I think I've mentioned this before, and I think Tom is also on this track........"the ignition switch".
Before you go out and buy parts, you should get a six foot long wire and hotwire that coil directly to the battery, and take the ignition switch out of the circuit. Go ahead and energize the system directly, and THEN go try to start the motor. See what happens.
I would do it, because I've had the switch blues in the past. Those darn things do malfunction, and they most certainly can get corroded wire and faulty wire between the switch and the coil. Look at the referenced thread above to see where to hook the jumper, it's the same location as if it was coming from the ignition part of your switch.

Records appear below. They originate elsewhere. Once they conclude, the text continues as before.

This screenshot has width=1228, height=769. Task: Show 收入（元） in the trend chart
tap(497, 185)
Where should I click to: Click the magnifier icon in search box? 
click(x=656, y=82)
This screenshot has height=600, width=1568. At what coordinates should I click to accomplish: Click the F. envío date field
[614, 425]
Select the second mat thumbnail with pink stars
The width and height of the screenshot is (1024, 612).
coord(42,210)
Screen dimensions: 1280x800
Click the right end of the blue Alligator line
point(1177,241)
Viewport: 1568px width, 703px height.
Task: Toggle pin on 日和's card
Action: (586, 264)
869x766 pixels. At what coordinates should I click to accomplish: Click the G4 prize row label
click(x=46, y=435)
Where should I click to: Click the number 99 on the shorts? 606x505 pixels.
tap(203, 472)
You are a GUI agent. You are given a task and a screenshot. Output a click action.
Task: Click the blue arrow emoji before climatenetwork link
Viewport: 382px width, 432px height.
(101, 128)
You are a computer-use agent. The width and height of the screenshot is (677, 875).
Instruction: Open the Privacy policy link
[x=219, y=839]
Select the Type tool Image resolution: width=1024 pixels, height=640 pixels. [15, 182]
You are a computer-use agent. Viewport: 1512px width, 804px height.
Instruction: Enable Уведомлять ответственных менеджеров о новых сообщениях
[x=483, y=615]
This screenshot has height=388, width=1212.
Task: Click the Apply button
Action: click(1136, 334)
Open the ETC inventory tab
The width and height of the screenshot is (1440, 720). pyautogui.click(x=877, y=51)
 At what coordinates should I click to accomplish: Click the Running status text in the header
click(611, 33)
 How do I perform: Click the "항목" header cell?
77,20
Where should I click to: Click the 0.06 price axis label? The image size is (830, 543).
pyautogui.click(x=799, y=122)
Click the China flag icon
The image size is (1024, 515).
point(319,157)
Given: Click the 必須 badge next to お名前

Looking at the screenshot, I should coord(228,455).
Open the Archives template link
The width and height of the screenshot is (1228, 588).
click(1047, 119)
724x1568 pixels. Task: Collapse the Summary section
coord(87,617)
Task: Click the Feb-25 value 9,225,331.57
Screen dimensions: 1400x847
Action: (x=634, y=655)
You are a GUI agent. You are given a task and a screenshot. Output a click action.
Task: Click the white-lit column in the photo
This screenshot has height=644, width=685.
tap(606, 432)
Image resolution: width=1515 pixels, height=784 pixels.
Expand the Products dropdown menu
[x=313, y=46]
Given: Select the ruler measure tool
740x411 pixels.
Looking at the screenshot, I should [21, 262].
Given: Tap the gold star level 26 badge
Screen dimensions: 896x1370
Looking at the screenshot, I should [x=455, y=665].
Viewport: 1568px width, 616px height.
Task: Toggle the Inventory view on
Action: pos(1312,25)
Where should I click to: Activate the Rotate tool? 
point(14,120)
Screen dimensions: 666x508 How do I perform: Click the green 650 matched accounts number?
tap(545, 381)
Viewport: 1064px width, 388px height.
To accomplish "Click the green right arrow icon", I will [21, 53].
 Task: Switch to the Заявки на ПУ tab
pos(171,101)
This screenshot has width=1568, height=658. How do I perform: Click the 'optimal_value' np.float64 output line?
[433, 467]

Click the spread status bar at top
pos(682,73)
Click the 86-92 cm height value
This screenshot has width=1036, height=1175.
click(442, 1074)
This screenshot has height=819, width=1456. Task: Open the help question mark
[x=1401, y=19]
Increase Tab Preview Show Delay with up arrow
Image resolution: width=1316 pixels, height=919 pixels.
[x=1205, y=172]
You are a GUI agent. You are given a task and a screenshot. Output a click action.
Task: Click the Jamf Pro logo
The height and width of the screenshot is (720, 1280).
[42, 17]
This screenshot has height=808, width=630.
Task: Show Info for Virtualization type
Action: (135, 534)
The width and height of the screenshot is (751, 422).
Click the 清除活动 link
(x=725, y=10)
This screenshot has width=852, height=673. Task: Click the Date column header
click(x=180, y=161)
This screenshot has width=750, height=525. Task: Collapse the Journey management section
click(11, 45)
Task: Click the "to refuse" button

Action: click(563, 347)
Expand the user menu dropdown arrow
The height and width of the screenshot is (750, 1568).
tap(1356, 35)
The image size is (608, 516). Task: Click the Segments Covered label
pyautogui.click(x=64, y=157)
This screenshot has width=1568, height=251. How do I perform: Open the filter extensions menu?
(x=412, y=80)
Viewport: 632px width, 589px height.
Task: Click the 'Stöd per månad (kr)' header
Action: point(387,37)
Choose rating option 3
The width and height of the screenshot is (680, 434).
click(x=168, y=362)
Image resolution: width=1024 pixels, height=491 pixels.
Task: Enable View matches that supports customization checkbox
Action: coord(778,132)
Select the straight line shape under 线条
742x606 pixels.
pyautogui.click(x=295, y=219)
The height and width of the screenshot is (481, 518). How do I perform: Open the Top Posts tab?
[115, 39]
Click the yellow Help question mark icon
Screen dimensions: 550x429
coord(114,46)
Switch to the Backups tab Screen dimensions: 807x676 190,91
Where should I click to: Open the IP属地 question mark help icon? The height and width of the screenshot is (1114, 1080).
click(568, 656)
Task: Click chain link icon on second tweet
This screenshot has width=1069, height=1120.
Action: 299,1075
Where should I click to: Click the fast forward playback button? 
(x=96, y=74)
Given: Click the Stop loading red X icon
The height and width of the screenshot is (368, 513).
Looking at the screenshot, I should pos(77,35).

If the switch is bad, the jumper will have jumped the problem and you'll know. In the past I had an issue where the darn wire had flexed so much it was pulling itself off the switch. There was no way to tell because I couldn't see it, and I had not done a close visual inspection up there in the electrical box where my switches on my 38 Express are visible. You take the switch out of the equation, then you know there are only a few other things it could be. I like the thought of the grounding out at the distributor housing too, since I've had the grounded out distributor blues too, in the past.
We're pulling for you, good going on the determination factor and GOOD LUCK. Naturally, the Pertronix modules have a shelf life too, and they have been known to fail, but it's an exception to the rule. Compared to old style ignition points, they're a Godsend.